Aber, meine Damen und Herren, ich muss Ihnen leider mitteilen: Die soziale Marktwirtschaft hat nicht mehr sehr viele Freunde, weder in Deutschland noch in Europa.

(Zuruf von der AfD: Und nicht bei der FDP)

Nicht nur die parlamentarische Demokratie, sondern auch die soziale Marktwirtschaft wird zunehmend von Populisten von rechts und links infrage gestellt.

(Christian Dürr [FDP]: So ist es! – Matthias W. Birkwald [DIE LINKE]: Wo sind denn die von links? Ich sehe keine!)

Deutschland braucht Fürsprecher und Verteidiger der sozialen Marktwirtschaft.

(Beifall bei der FDP)

Leider sucht man diese in diesem Parlament sehr lange – findet sie manchmal vielleicht noch in der Union –, und auch in der Regierung sucht man sie mehr oder minder vergeblich.

Herr Minister Altmaier, Sie haben uns einmal eine Charta der sozialen Marktwirtschaft versprochen. Sie wollten das umsetzen. Es sind jetzt ungefähr anderthalb Jahre vergangen. Es ist nichts passiert.

Herr Altmaier, ich höre Sie ja häufiger, in verschiedenen Veranstaltungen

(Dr. Diether Dehm [DIE LINKE]: Sie sind das!)

– ja, genau, ich bin das; ich bin immer da –,

(Heiterkeit bei der FDP, der SPD und dem BÜNDNIS 90/DIE GRÜNEN)

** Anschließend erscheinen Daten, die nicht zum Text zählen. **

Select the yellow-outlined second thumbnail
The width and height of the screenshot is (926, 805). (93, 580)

und kenne Sie eigentlich als guten Rhetoriker. Aber jetzt muss ich einmal festhalten: Frau Teuteberg hat Ihre Nationale Industriestrategie in ihrer Rede überhaupt nicht erwähnt.

(Christian Dürr [FDP]: So ist es!)

Frau Teuteberg für etwas zu kritisieren, was sie nicht angesprochen hat, und dieses dann zu verteidigen, ist rein rhetorisch schon interessant.

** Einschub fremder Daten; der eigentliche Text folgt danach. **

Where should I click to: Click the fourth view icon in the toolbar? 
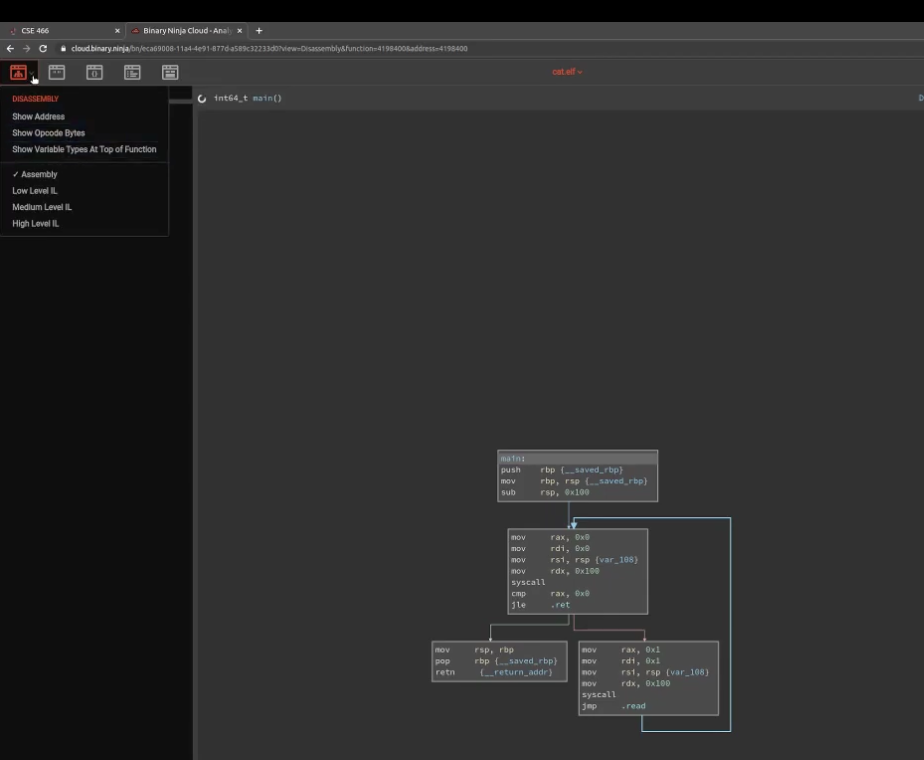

(Beifall bei der FDP sowie bei Abgeordneten des BÜNDNISSES 90/DIE GRÜNEN)

Ich sage mal, es ist auch schwierig. Sie beziehen sich da ja auf Franz Josef Strauß und Airbus. Mit dem Ende des A380 fehlen uns aber 80 Millionen Euro im ERP-Sondervermögen. Das ist Geld, das im Moment zur Unterstützung der mittelständischen Wirtschaft fehlt. Darauf sollten Sie vielleicht einmal eingehen und nicht Airbus und die Ideen von Franz Josef Strauß permanent vor sich hertragen!

(Beifall bei der FDP)

Alle – Wirtschaftsverbände, Institute, Experten, selbst die FDP – haben gewarnt: Der Boom bleibt nicht ewig. – Sie haben sich aber lieber auf den Erfolgen der Wirtschaft und der Menschen in diesem Land ausgeruht. Herr Altmaier, Sie haben uns 20 Jahre lang 2 Prozent jährliches Wachstum versprochen. Wir sind jetzt quasi kurz vor der Null. Sie sollten sich in dieser Frage mal etwas infrage stellen. Ich finde es schon etwas arrogant, wenn man so mit Wirtschaftszahlen umgeht.

(Beifall bei der FDP)

Die Koalition hat Zeit vergeudet und keine Mittel eingesetzt, um auf eine abkühlende Wirtschaft einzugehen.

(Matthias W. Birkwald [DIE LINKE]: Er hat als Erster vor einem geringeren Anstieg des Bruttoinlandproduktes gewarnt!)

– Herr Kollege, er hat diese Aussage zum Wachstum getätigt; deshalb muss er auch zu dieser Aussage stehen. – Es ist für uns jedenfalls sehr schwer nachvollziehbar, dass man die Möglichkeiten der Hochkonjunktur nicht genutzt hat, um entsprechend Vorsorge zu treffen.

Deutschland braucht eine Agenda der Fleißigen. Deutschland braucht eine Agenda der Mutigen. Was haben wir bekommen, Herr Altmaier? Wir haben eine Nationale Industriestrategie bekommen. Das ist für mich mehr eine Agenda für die Großen.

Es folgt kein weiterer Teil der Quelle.